Louisiana Governor Bobby Jindal blasted Republicans for failing to cut spending, even after promising to do so: "The reason we keep losing nationally is we try to be cheaper versions of the Democratic Party."
"Here's a dirty little secret," Jindal said, and he ripped Republicans on the stage for talking about cutting spending, but doing nothing when it mattered most.
Mike Huckabee countered Jindal's claim that the other GOP candidates haven't made cuts, arguing that he made many while he served as Arkansas governor. Jindal challenged Huckabee.
Christie jumped into the fray, pivoting his fire on the Democratic frontrunner. His comments stole the show:
"For the people who are out there right now, I want to guarantee you one thing. Real clearly. If you think that Mike Huckabee won't be the kind of president who will cut back spending, or Chris Christie, or John Kasich, wait 'til you see what Hillary Clinton will do to this country, and how she will drown us in debt."
As the crowd erupted in applause, he added, "She is the real adversary tonight and we better stay focused, as Republicans, on her."
"Hillary Clinton is coming for your wallet everybody," he said. "Don't worry about Huckabee or Gov. Jindal. Worry about her."
Later in the debate, Christie was asked how he'd handle China, which is stealing U.S. technology, pirating intellectual property, hacking into computers and spying on American corporations and citizens.
The governor once again turned his sights on the administration, saying, "Remember why we're in the position we're in with China, because an absolutely weak and feckless foreign policy that was engineered by Hillary Clinton and Barack Obama. That's why we're in the position we're in."
"The Chinese don't take us seriously, and why should they?" he asked over applause. "They hacked into the American government's personnel file and took millions of records, in cyber-warfare against this country. I'm one of the victims of that hack. They took my Social Security number, my fingerprints. As a former United States Attorney, that was on file in there.

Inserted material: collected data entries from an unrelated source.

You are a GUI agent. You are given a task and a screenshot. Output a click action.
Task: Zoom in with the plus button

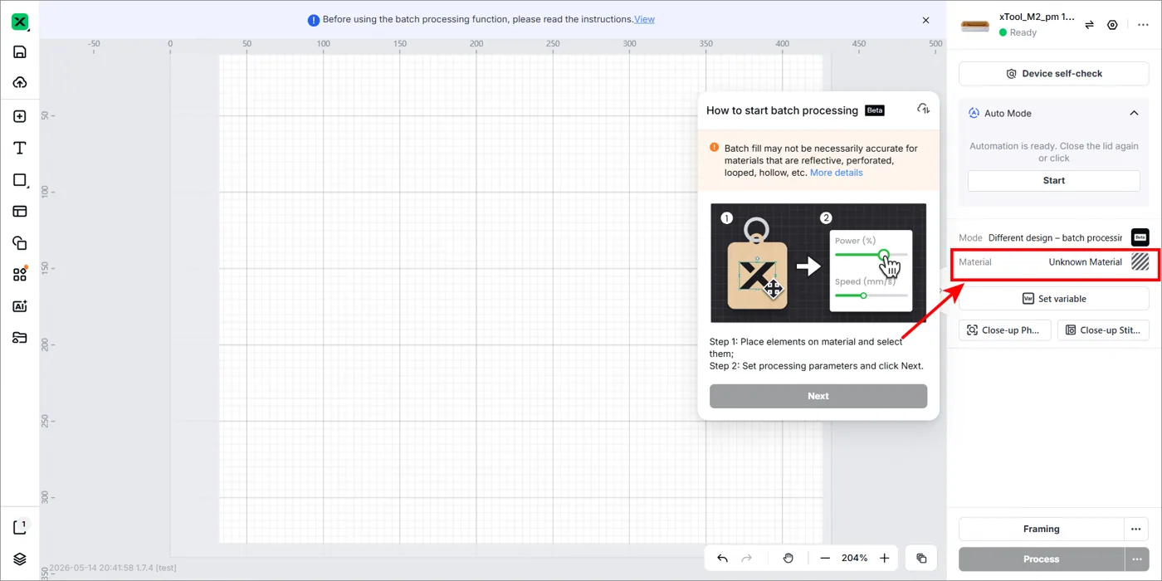pos(885,559)
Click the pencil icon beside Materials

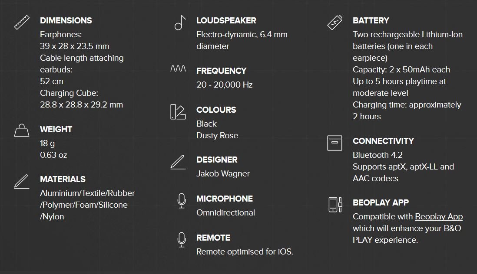pyautogui.click(x=21, y=181)
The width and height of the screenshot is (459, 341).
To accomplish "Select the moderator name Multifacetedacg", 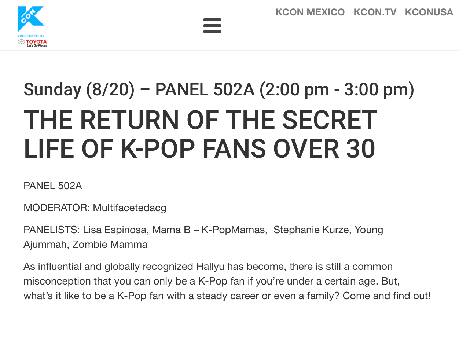I will pos(129,208).
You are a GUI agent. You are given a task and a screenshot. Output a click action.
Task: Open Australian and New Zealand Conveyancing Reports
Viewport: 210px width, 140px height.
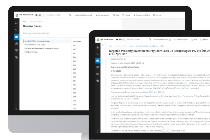42,48
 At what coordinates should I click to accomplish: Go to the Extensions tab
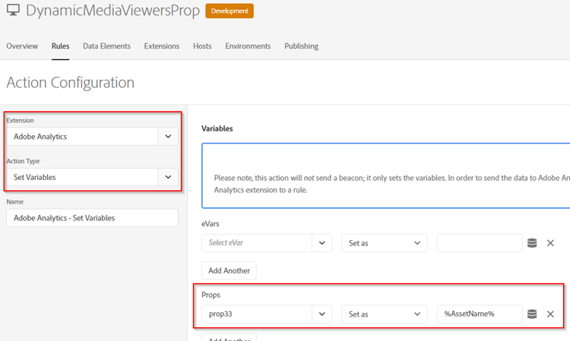[x=162, y=46]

"And what has this president done? Not one thing. Let me be really clear about what I would do. If the Chinese commit cyber-warfare against us, they are going to see cyber-warfare like they have never seen before. And that is a closed society in China, where they are hiding information from their own people. The information we take? We'll make sure all the Chinese people see it. Then we'll have some real fun in Beijing when we start showing them how they're spending their money in China."

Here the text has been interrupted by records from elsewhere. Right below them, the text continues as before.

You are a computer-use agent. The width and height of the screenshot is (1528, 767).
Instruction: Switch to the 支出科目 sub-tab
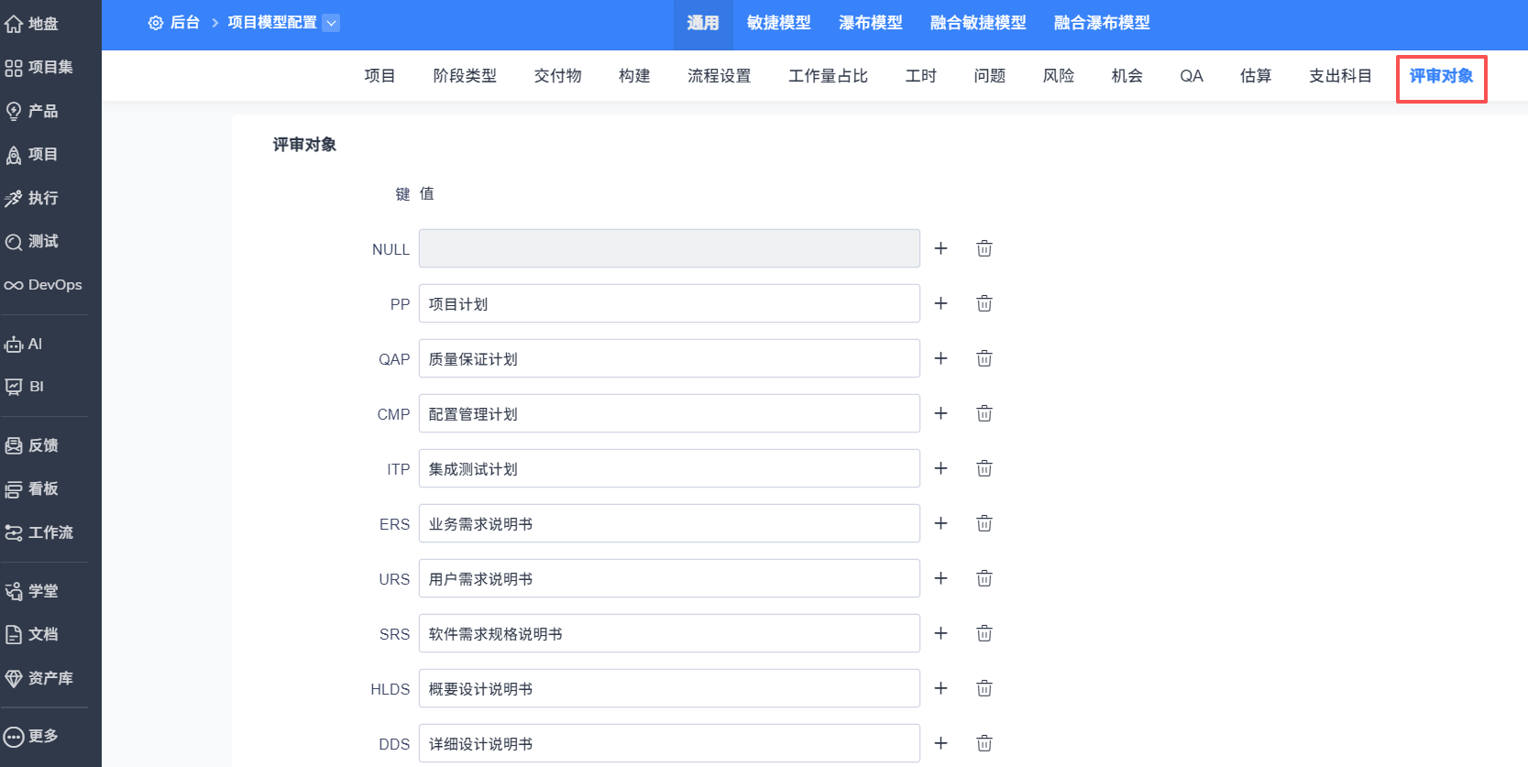click(x=1339, y=76)
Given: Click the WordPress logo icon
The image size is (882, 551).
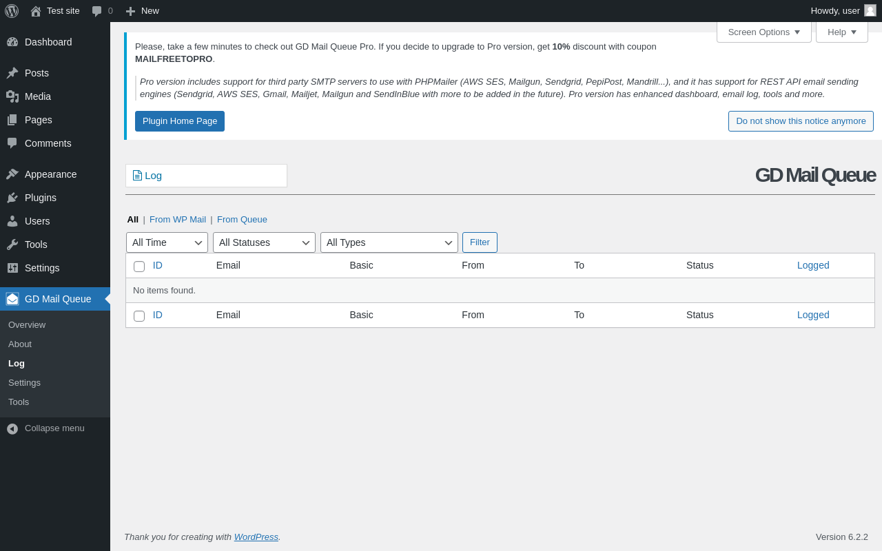Looking at the screenshot, I should pos(12,11).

Watch Christie's comments on China:
Carson and Trump: Still close in the polls
According to Fox, Republican contenders will be asked questions concerning economic issues, domestic issues and foreign policy.
Notably, both leading GOP candidates are political outsiders. Trump, a billionaire real-estate developer and reality TV star, studied economics at the University of Pennsylvania. Carson, an outspoken critic of Obamacare and the first surgeon to successfully separate twins who were joined at the head, spent nearly three decades as director of pediatric neurosurgery at Johns Hopkins.
Trump has a tight 0.4 lead over Carson, according to the RealClearPolitics polling average as of Nov. 4.
Most of the recent polls have the two contenders neck-and-neck. A Nov. 4 McClatchy/Marist poll has Carson leading by just one point, and a Nov. 3 Fox News poll shows Trump ahead by three points.
The two contenders are well ahead of the rest of the GOP pack in the RealClearPolitics averages. Sen. Marco Rubio garnered 11.8 percent (up from 8 percent during the third debate). Sen Ted Cruz came in at 9.6 percent (up from 4 percent). Jeb Bush dropped to 6 percent (down from 7 percent), and Sen. Rand Paul, Carly Fiorina and Gov. John Kasich all fell to 3 percent (down from 4 percent, 7 percent and 4 percent, respectively).
For the 12 trailing GOP contenders, the question is whether any of them can break out of the pack by generating a memorable moment that will leave a lasting and positive impression with voters, despite the long shadow cast by Trump and Carson.